Sheinbaum culpa a la “ultraderecha internacional” por el grito de “narcogobierno”: la evasión que ya huele a desesperación
Sheinbaum atribuye acusaciones de “narcogobierno” a una campaña de la ultraderecha internacional
CDMX.- En su conferencia de este miércoles, la presidenta Claudia Sheinbaum volvió a descartar cualquier responsabilidad de Morena o su administración ante las crecientes acusaciones de ser un “narcopartido” y operar un “narcogobierno”. Según ella, todo es una “narrativa pagada” por la ultraderecha mexicana y sectores de Estados Unidos, España, Argentina y Colombia que buscan desestabilizar al país. Lo dijo con la misma fórmula de siempre: cuando aparecen señalamientos desde Washington, lonas incómodas o nombres de funcionarios ligados al narco, la culpa es de una conspiración extranjera. Nunca de los personajes señalados.

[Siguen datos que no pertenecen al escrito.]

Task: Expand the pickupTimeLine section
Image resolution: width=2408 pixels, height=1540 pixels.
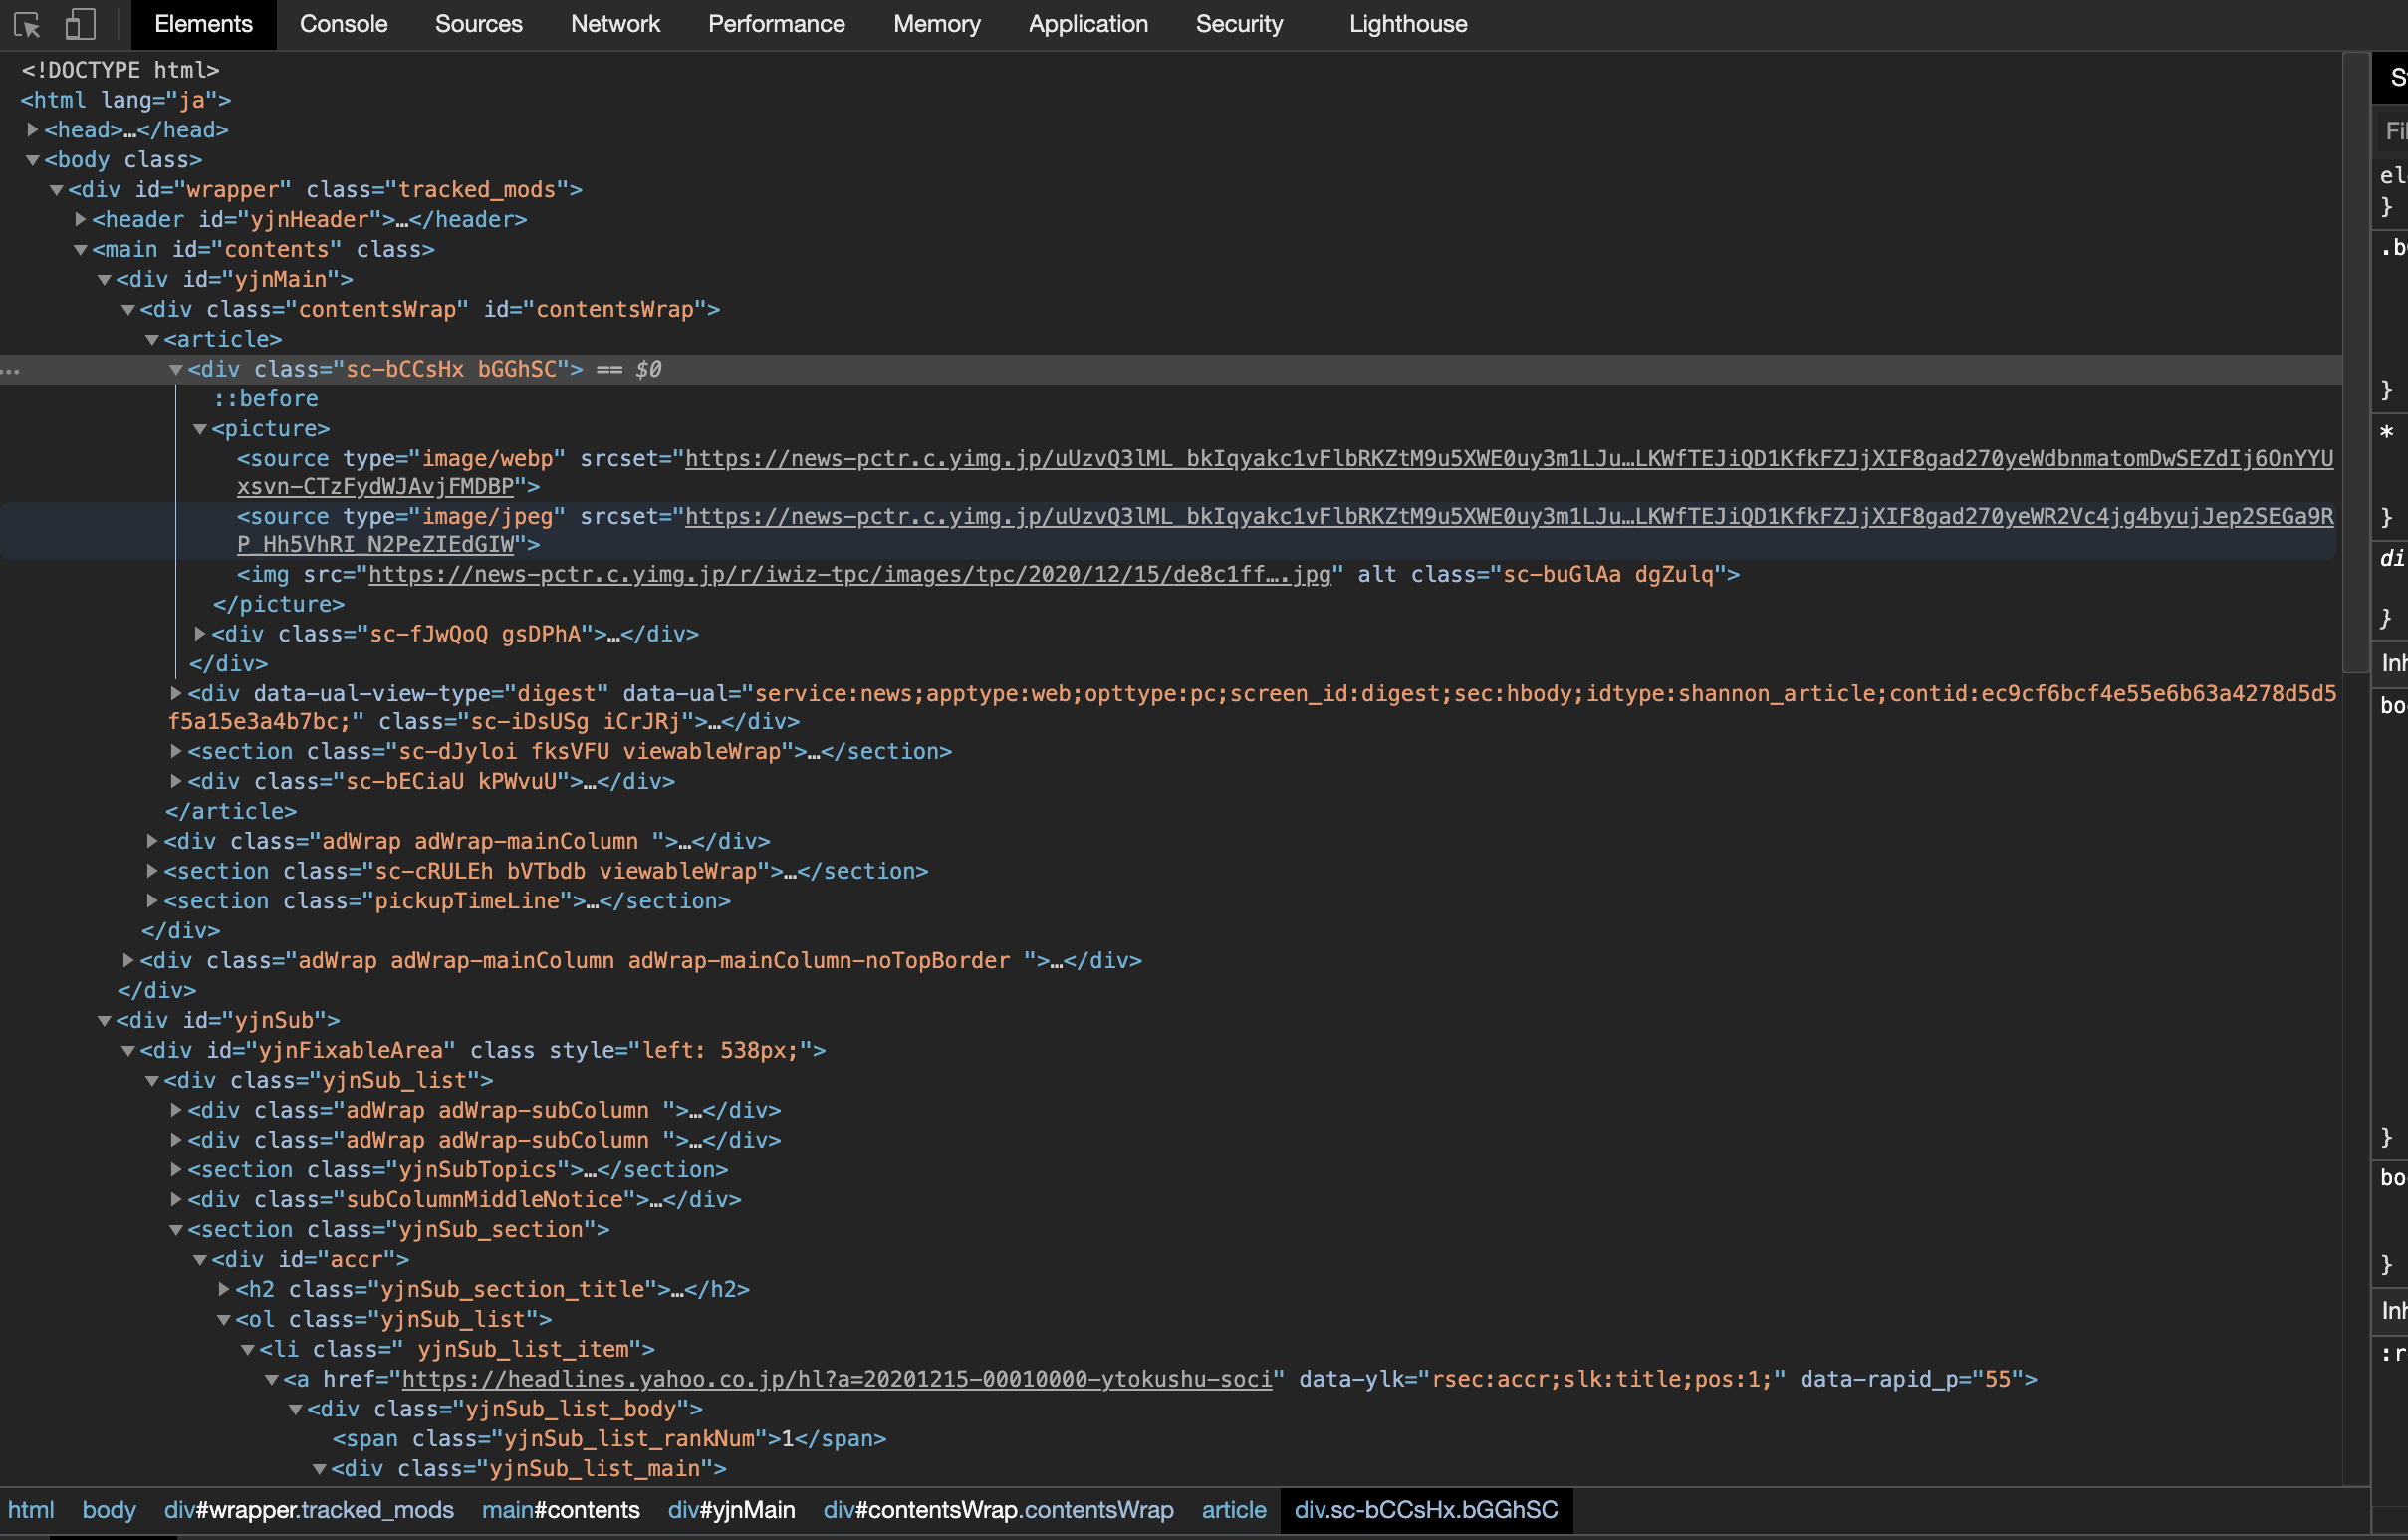Action: pos(152,901)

El contexto es claro y no viene de “campañas pagadas”, sino de hechos verificados: en abril pasado, el Departamento de Justicia de EE.UU. acusó formalmente al gobernador con licencia de Sinaloa, Rubén Rocha Moya (de Morena), y a otros nueve funcionarios de vínculos con el narco, incluyendo supuestas reuniones con “El Mayo” Zambada. Sheinbaum respondió entonces que, sin “pruebas contundentes”, todo era “político”. Hoy repite el libreto mientras el caso Sinaloa sigue abierto y la violencia no cede.
Basta ya de victimismo barato. Llamar “ultraderecha” a cualquiera que exija cuentas no es defensa de la soberanía: es puro cinismo para proteger a los suyos. Mientras la presidenta habla de conspiraciones internacionales, los mexicanos viven la realidad de un país donde gobernadores morenistas son señalados por narcotráfico y el gobierno prefiere atacar al mensajero antes que dar la cara. Esa no es narrativa. Es rendición de cuentas que nunca llega.